カタパルトの冒険物語
こんにちは、ぼくの名前はカタパルト. 遠い昔、古代ギリシャで生まれた、とっても力持ちの発明品だよ. ぼくが生まれる前の世界を想像してみて. 人々が何かを遠くに投げたいとき、頼りになるのは自分の腕の力だけだったんだ. もちろん、強い人は石を遠くまで投げられたけど、高いお城の壁を越えるなんて、とても無理な話だった. でも、ぼくの出番がやってきたんだ. ぼくの物語、カタパルトの伝説が始まったのは、紀元前399年頃、太陽が輝くシラクサという街でのこと. シラクサの王様だったディオニュシオス1世の命令で、賢いギリシャの技術者たちが、自分たちの街を守るための新しい方法を考えていた. 「もっと遠くへ、もっと高く、重い石を飛ばせる機械は作れないだろうか」. 彼らはそう考えたんだ. そして、たくさんの知恵を絞って、ついにぼくを誕生させてくれたんだよ. ぼくは、人間の力をはるかに超える力で、敵から街を守るために生まれた、希望の光だったんだ.

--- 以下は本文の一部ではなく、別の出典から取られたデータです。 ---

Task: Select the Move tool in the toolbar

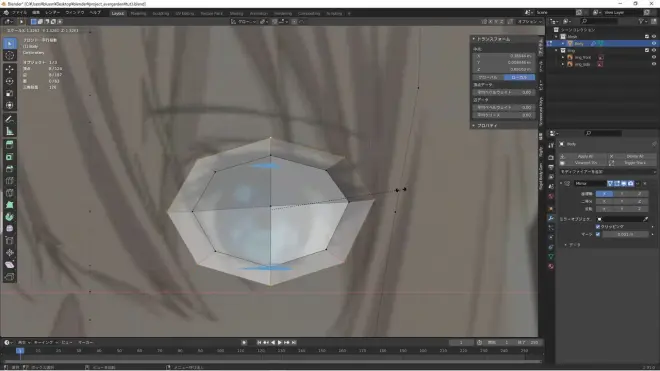Action: (x=10, y=69)
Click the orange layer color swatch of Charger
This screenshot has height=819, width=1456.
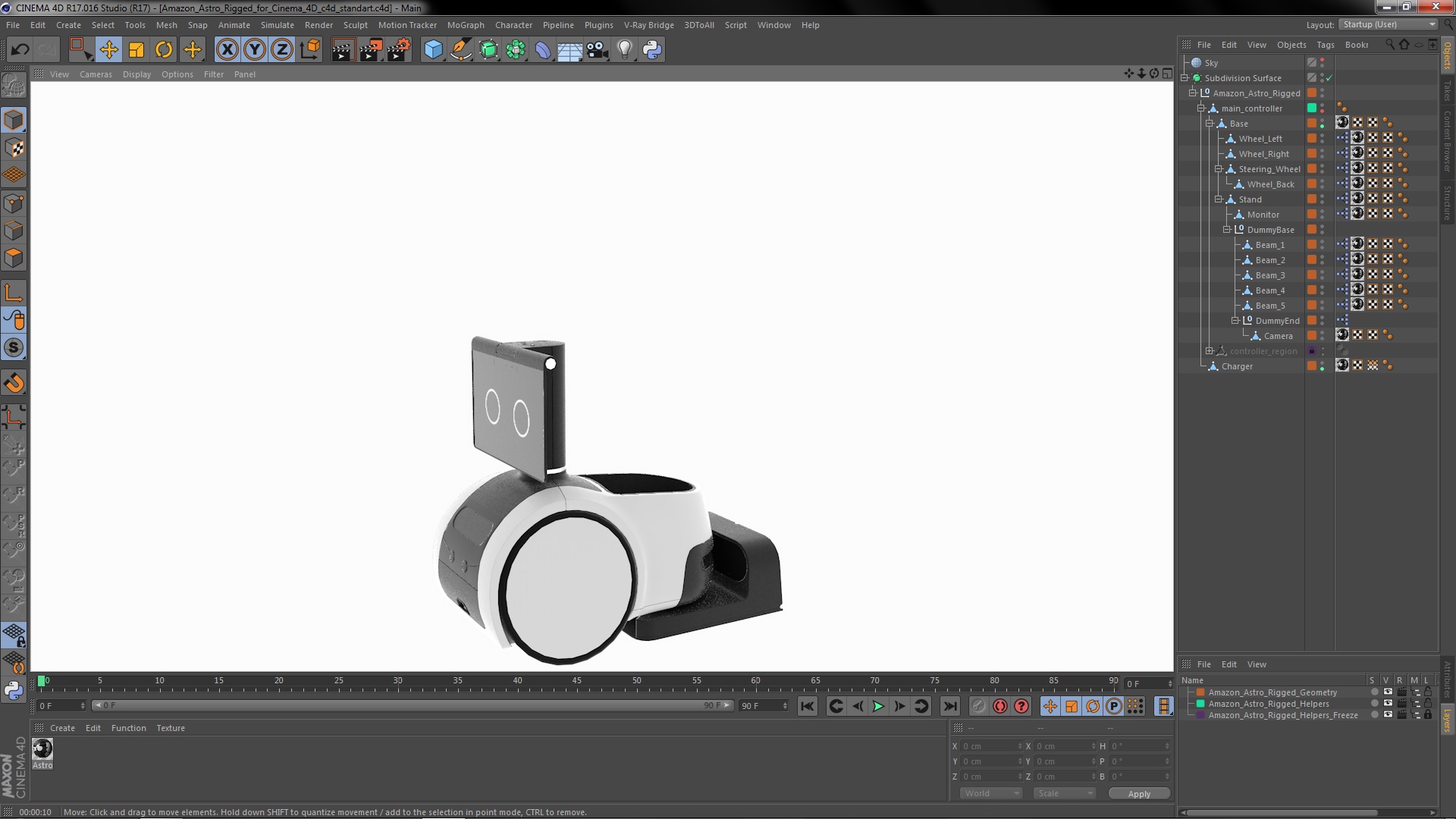(x=1312, y=366)
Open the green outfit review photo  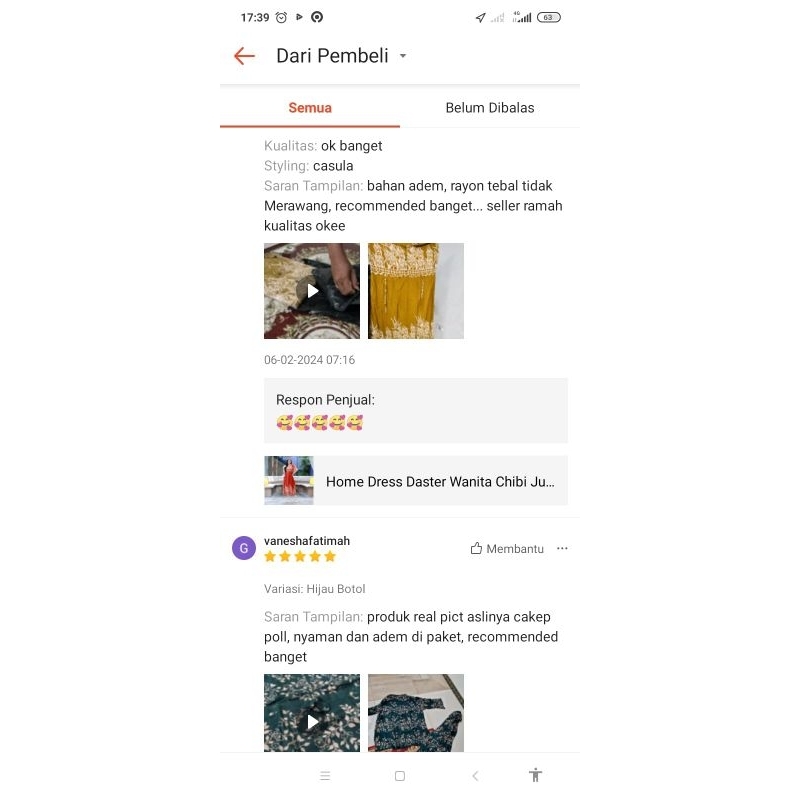click(x=416, y=713)
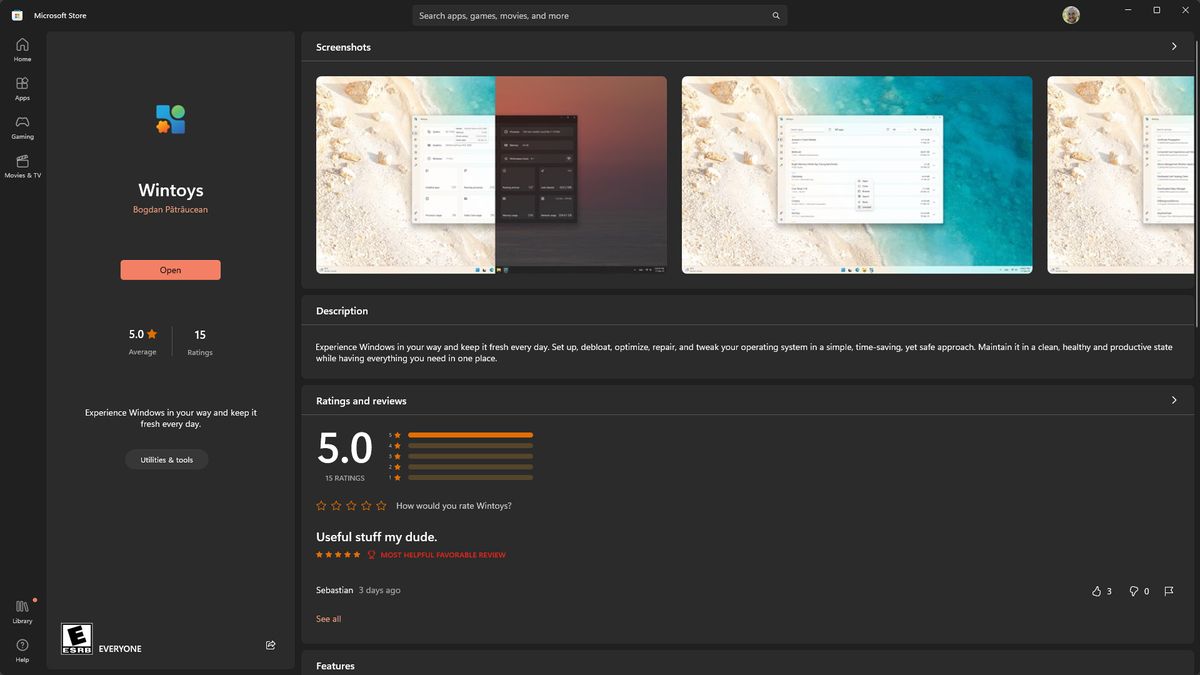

ぼくがどうやって動くか知りたいかい. とっても簡単さ. ぼくは巨大で、ものすごく強い腕を持っているんだ. その力のもとは、ねじられた太いロープなんだよ. ぜんまい仕掛けのおもちゃをギリギリまで巻くみたいに、技術者たちがロープを力いっぱいねじって、たくさんのエネルギーを溜め込むんだ. そして、準備が整うと、「放て」の合図で、そのエネルギーが一気に解放される. ドカン. とてつもない音を立てて、ぼくの腕は空に向かってしなり、重たい石をまるで小石のように軽々と放り投げるんだ. 石が空を切り裂いて、ヒューッと音を立てて飛んでいくのを見るのは、最高の気分だよ. 想像できるかい、太陽で翼が溶けそうになるくらい高く飛んでいく感覚を. ぼくには有名な親戚もいるんだ. バリスタは、巨大なクロスボウみたいなやつで、太い矢を正確に飛ばすのが得意なんだ. それから、トレビュシェットは、重たいおもりを使って、シーソーみたいに腕を振り回して、ぼくよりもさらに重いものを飛ばすことができた. ぼくたちはみんな、強力な投てき機械のファミリーの一員で、それぞれの得意技で歴史の中で大活躍したんだよ.
昔は、お城を守ったり、戦いで活躍したりするのがぼくの仕事だった. でも、心配しないで. 今のぼくは、もう戦いの道具じゃないんだ. 時代は変わって、ぼくの役割もすっかり変わったんだよ. じゃあ、今のぼくは何をしているかって. それが、とっても楽しい冒険なんだ. 今では、人々がぼくの小さいレプリカを作って、色々なことに使ってくれているんだ. 例えば、秋のお祭りでは、誰が一番遠くまでカボチャを飛ばせるか競争する「パンプキン・カタパルト大会」なんてものもあるんだよ. オレンジ色のカボチャが空を飛んでいく様子は、見ていてとても愉快だよ. それに、学校の科学の授業では、子供たちがぼくの仕組みを使ってエネルギーや物理の法則を学んでいるんだ. ぼくの力強い腕が、今では人々の好奇心や学びたいという気持ちを後押ししているんだ. 昔のぼくが守っていたのはお城だったけど、今のぼくが育てているのは、子供たちの夢と想像力なんだ. ぼくの伝説は、形を変えて、これからもずっと続いていくんだよ.